Aim of the exercise: Reproduce the portion of the stainless steel fatigue thread that begins with the words containing "http://users.wpi.edu/~cfurlong/me3320/lect13/Lect13.pdf" and ends with "one for 316?".

---- Page text

Quibbling about terminology aside, all 3 of the sources I cited:

http://users.wpi.edu/~cfurlong/me3320/lect13/Lect13.pdf
bama.ua.edu/~mweaver/courses/MTE455/MTE455_2006_L26.pdf
http://www.kuleuven.ac.be/bwk/materials/Teaching/master/wg12/l0200.htm#SEC_6_1

unambiguously discussed S/N curves where the materials had infinite
stress life (horizontal asymptote). There was no confusion about the
topic. 2 of the authors contended that all stainless steels have this
characteristic, the 3rd said some.

The last source I cited: www.stainless-steel-world.net/pdf/11021.pdf,
showed a S/N curve for a specific alloy (which you requested), that of
the very common 316.

Do you have any examples of S/N curves that dispute this? Say one for 316?

And I'd appreciate you stop calling me "dude".

 

[Peter Cole]

jim beam wrote:
> Peter Cole wrote:
>> jim beam wrote:
>>> Peter Cole wrote:
>>>> jim beam wrote:
>>>>> Peter Cole wrote:
>>>>>> Another interesting quote from
>>>>>>
>>>>>> <http://www.kuleuven.ac.be/bwk/materials/Teaching/master/wg12/l0200.htm#SEC_6_1>
>>>>>>
>>>>>> Sec. 6.6
>>>>>>
>>>>>> "Residual stresses or internal stresses are produced when a region
>>>>>> of a part is strained beyond the elastic limit while other regions
>>>>>> are elastically deformed. When the force or deformation causing
>>>>>> the deformation are removed, the elastically deformed material
>>>>>> springs back and impose residual stresses in the plastically
>>>>>> deformed material. Yielding can be caused by thermal expansion as
>>>>>> well as by external force. The residual stresses are of the
>>>>>> opposite sign to the initially applied stress. Therefore, if a
>>>>>> notched member is loaded in tension until yielding occurs, the
>>>>>> notch root will experience a compressive stress after unloading.
>>>>>> Welding stresses which are locked in when the weld metal contracts
>>>>>> during cooling are an example of highly damaging stresses that
>>>>>> cannot be avoided during fabrication. These stresses are of yield
>>>>>> stress magnitude and tensile and compressive stresses must always
>>>>>> balance each other, as indicated in Figure 26. The high tensile
>>>>>> welding stresses contribute to a large extent to the poor fatigue
>>>>>> performance of welded joints."
>>>>>>
>>>>>> "Residual stresses have a similar influence on fatigue life as
>>>>>> externally imposed mean stresses, ie. a tensile stress reduces
>>>>>> fatigue life while a compressive stress increases life. There is,
>>>>>> however, an important difference which relates to the stability of
>>>>>> residual stresses. While an externally imposed mean stress, eg.

--------
---- Data shown

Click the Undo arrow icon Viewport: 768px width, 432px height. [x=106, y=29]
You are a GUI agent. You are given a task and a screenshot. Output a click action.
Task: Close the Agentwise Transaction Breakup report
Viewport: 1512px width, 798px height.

--------

Answer below:
http://users.wpi.edu/~cfurlong/me3320/lect13/Lect13.pdf
bama.ua.edu/~mweaver/courses/MTE455/MTE455_2006_L26.pdf
http://www.kuleuven.ac.be/bwk/materials/Teaching/master/wg12/l0200.htm#SEC_6_1

unambiguously discussed S/N curves where the materials had infinite
stress life (horizontal asymptote). There was no confusion about the
topic. 2 of the authors contended that all stainless steels have this
characteristic, the 3rd said some.

The last source I cited: www.stainless-steel-world.net/pdf/11021.pdf,
showed a S/N curve for a specific alloy (which you requested), that of
the very common 316.

Do you have any examples of S/N curves that dispute this? Say one for 316?